In this presentation, Bricker and Ibbitson assert that to combat depopulation, nations must embrace both values – though the first is difficult and the second, for some, may prove impossible.”

niceguy
Reply to  Lurker Pete
July 12, 2021 4:56 am

A lot of “healthcare” has few proven benefits and lots of risks.
There is little evidence anti Alzheimer drugs work.
We are probably causing Alzheimer with too many drugs (some seniors take 10 pills a day).

huls
July 12, 2021 6:55 am

Generally speaking immigration is bad for the receiving country. In some cases extremely bad like Sweden. Which went from a welfare state paradise with beautiful people to the second most dangerous country in Europe with the true Swedes fearing for their lives and the immigrant gangs ruling the streets. Oh it also rape capitol of Europe. Only because of their generous immigration policies.
When you import the third world you get the third world problems with it. Immigrants do not work but are a severe drain on the welfare state. Unemployment of up to 80% and the 20% are phony government created “jobs”.
The agenda is simple: western civilzatition must be destroyed and itś ruin a Socilaist paradise will be build. From th eopenly Communist UN to the powerdrunk WEF and suppeted by the toiletpaper called The Guardian, they have declared war on nomral people. Immigrants are their footsoldiers, assasins and cannonfodder.

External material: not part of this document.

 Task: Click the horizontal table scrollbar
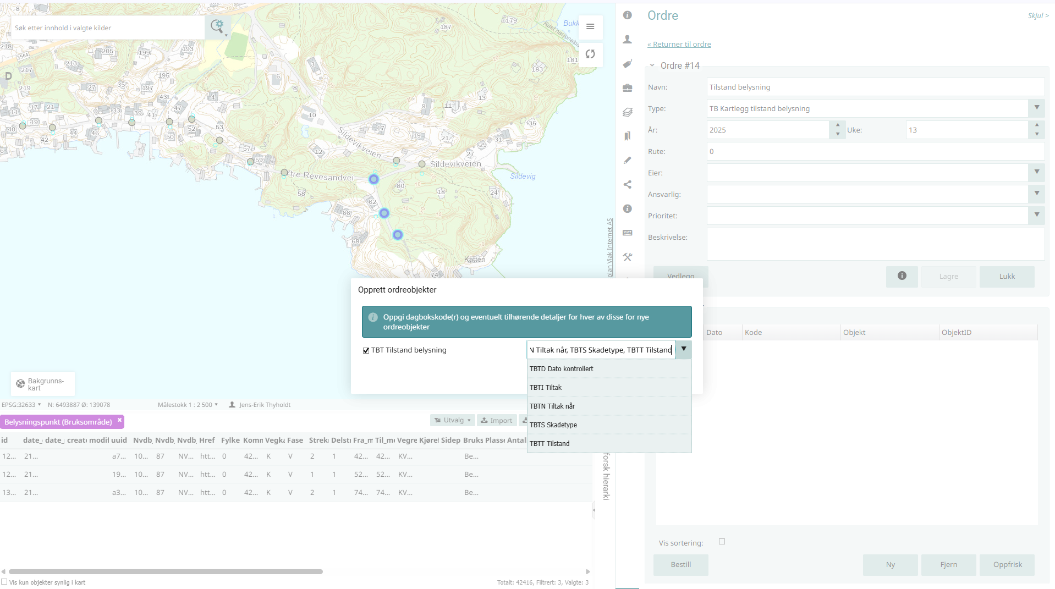165,572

Immigranst are simply to dumb to contribute to developed countries. If they couid, they would have developed their own countries.

2 links that will make it all clear:
https://nationaleconomicseditorial.com/2017/08/04/mass-immigration-hurts-economy/
comment image

Tim
Reply to  huls
July 12, 2021 3:21 pm

Bell curve deniers will avert their eyes.

Neo
July 12, 2021 7:40 am

The ghost cities in China are purely “tofu-dreg.”

Andy Pattullo
July 12, 2021 12:32 pm

Clearly we don’t kneed more young journalists of the type that write such rubbish in the Guardian. However we could do with a lot more young people who think rationally and make decisions based on evidence rather than belief.